Voy a soñar que estoy sentada ante el viejo buró, con tintero y pluma en mano, y que tengo todo el tiempo del mundo... porque soñar no cuesta nada.

martes, 1 de octubre de 2019

ABUELITA


A mi abuela le gustaba que la llamase abuelita, y si alguna vez le decía abuela me corregía: “No, no, yo soy la abuelita”. Yo pensaba que ella lo prefería así porque era muy pequeña y menuda, y por eso le encantaban los diminutivos, para hacerlo todo a su altura.

Solía sentarse en un sillón orejero delante de la ventana que daba a la calle y desde allí se entretenía viendo a la gente pasar.
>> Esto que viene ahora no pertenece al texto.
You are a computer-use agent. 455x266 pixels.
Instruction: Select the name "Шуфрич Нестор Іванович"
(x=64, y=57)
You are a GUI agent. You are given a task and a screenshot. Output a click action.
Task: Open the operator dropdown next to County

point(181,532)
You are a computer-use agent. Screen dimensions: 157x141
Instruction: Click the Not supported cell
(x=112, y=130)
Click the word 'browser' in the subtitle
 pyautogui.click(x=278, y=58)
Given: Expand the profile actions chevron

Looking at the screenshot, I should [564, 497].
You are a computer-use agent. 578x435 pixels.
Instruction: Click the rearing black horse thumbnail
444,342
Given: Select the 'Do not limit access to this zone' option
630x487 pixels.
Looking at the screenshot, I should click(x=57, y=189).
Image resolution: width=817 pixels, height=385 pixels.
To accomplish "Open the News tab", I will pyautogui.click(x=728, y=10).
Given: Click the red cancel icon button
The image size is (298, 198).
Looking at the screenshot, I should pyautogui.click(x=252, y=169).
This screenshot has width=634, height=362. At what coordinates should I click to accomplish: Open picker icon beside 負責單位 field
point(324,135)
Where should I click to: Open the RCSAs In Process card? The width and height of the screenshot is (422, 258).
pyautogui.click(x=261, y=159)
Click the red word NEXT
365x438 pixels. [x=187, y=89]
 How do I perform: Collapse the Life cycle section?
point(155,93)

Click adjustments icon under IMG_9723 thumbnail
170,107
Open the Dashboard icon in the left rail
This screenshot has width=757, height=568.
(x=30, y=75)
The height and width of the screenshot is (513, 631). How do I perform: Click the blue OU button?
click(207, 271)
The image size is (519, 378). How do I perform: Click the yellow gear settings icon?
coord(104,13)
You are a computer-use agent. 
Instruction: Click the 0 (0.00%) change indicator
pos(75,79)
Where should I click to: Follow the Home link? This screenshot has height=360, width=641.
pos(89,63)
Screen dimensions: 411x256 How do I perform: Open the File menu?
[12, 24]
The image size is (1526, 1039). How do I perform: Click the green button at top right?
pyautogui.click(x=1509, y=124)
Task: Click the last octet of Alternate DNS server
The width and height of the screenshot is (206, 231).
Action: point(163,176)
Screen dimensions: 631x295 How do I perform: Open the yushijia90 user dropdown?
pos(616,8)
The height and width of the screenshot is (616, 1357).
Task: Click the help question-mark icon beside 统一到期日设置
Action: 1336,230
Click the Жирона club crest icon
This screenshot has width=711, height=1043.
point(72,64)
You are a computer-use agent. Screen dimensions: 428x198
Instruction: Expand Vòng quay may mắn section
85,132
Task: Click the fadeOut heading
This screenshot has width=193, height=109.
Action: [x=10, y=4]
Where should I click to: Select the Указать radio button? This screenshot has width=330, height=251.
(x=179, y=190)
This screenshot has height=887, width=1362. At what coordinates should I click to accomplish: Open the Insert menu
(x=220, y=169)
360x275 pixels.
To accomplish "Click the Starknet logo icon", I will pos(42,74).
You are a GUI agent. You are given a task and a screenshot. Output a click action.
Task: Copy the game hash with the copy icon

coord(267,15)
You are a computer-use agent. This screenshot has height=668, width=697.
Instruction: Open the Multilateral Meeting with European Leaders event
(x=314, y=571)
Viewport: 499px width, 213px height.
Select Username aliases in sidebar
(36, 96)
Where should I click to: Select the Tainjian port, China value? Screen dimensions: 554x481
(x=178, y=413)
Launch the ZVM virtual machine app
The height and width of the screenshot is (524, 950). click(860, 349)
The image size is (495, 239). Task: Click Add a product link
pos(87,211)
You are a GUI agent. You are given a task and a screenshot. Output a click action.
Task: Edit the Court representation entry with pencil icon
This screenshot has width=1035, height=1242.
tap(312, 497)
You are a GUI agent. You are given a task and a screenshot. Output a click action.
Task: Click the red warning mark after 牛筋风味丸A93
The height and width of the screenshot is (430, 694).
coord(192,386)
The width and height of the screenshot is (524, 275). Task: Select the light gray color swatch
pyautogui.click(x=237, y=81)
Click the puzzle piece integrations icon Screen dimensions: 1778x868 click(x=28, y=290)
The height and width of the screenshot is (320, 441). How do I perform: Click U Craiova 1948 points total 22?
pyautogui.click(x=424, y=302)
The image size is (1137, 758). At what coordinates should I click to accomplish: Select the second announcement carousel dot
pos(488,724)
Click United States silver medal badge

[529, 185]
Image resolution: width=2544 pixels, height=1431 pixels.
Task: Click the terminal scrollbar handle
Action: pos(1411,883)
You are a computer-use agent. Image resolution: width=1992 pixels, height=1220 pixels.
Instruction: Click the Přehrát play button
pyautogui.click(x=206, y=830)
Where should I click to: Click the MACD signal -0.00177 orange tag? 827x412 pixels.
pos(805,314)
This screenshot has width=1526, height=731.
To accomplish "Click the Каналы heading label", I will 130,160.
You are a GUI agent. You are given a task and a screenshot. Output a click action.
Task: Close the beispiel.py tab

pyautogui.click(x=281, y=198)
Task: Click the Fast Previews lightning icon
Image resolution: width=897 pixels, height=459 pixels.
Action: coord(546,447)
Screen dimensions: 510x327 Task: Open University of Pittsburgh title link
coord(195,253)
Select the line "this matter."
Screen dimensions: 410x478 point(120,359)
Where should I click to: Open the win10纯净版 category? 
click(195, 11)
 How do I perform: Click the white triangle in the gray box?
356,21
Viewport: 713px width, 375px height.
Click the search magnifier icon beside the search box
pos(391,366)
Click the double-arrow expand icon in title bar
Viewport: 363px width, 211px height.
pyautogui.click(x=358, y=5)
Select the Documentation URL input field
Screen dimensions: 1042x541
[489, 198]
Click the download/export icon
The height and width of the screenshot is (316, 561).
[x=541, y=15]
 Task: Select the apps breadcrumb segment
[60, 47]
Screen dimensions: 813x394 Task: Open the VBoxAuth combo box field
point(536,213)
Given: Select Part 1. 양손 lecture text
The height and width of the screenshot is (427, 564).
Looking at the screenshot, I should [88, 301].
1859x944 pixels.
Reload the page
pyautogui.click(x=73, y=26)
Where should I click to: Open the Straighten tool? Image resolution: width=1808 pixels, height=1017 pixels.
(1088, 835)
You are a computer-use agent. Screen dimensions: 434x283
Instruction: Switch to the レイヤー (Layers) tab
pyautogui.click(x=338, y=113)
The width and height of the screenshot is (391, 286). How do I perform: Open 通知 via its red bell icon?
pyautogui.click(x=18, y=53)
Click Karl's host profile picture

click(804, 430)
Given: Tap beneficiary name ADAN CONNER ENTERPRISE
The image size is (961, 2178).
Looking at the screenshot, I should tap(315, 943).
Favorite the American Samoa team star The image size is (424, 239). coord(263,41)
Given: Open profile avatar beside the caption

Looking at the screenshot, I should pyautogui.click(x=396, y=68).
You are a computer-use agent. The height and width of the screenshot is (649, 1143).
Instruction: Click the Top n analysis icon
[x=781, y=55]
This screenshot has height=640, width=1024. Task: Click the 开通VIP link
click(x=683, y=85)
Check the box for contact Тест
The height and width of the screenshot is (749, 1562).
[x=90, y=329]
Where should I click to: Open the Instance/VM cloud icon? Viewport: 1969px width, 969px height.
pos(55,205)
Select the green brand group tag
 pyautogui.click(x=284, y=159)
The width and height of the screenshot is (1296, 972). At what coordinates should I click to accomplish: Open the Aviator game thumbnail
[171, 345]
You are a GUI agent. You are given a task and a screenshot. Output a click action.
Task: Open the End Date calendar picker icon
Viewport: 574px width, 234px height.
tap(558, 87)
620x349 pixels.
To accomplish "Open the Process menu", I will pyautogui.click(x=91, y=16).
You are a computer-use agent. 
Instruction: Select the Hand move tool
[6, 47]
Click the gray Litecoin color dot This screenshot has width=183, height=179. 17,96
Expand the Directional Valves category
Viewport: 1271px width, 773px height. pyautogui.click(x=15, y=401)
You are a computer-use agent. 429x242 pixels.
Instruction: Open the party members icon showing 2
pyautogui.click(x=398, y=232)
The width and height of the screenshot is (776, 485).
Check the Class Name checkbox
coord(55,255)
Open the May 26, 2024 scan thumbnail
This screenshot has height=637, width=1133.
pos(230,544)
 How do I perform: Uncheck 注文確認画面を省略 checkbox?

La recuerdo ahí, con vestido negro y toquilla sobre los hombros, la piel fina casi transparente y el pelo blanco con reflejos morados. Me cogía la cara entre sus manos y me decía “Dame uno besito”, pero uno besito significaba por lo menos diez sonoros besos seguidos que, como si me picotease un pajarito,  me hacían cosquillas. Se ponía las gafas de vista y me decía “¡Qué bonita te veo!”

A veces sacaba de su bolsillo unas monedas y me daba una peseta para que fuese al kiosco de la acera de enfrente a comprar golosinas. A la vuelta me preguntaba “¿Qué has comprado?,  le contestaba “Un cubalibre”, y ella se reía a carcajadas. Yo entonces no comprendía por qué lo del cubalibre le hacía tanta gracia, pero me gustaba su risa limpia.

Otras veces me ofrecía de una cajita redonda y plateada, que ella guardaba celosamente, sus caramelos preferidos,  violetas imperiales con forma de flor, que eran una auténtica delicia.  Y para merendar me tostaba unos panecillos blancos con aceite, tan tiernos que eran un manjar.

De su corazón sacaba para mí una larga lista de piropos melosos que me enternecían, pero de entre todos, el que más me gustaba era Caramelo de los Alpes, y yo imaginaba que Los Alpes era una montaña de la que brotaba dulce de leche que se derramaba por las laderas.

Tan dulce era mi abuelita que yo creía que por dentro estaba hecha de almíbar y por fuera de azúcar glas. Y al final, demasiado pronto para mí, que aún no había alcanzado su pequeña estatura, acabó derritiéndose.

Hay días en que de repente percibo un olor a vainilla o a chocolate caliente, o me encuentro alguna gotita de caramelo en el sitio más insospechado, y entonces sé que está aquí.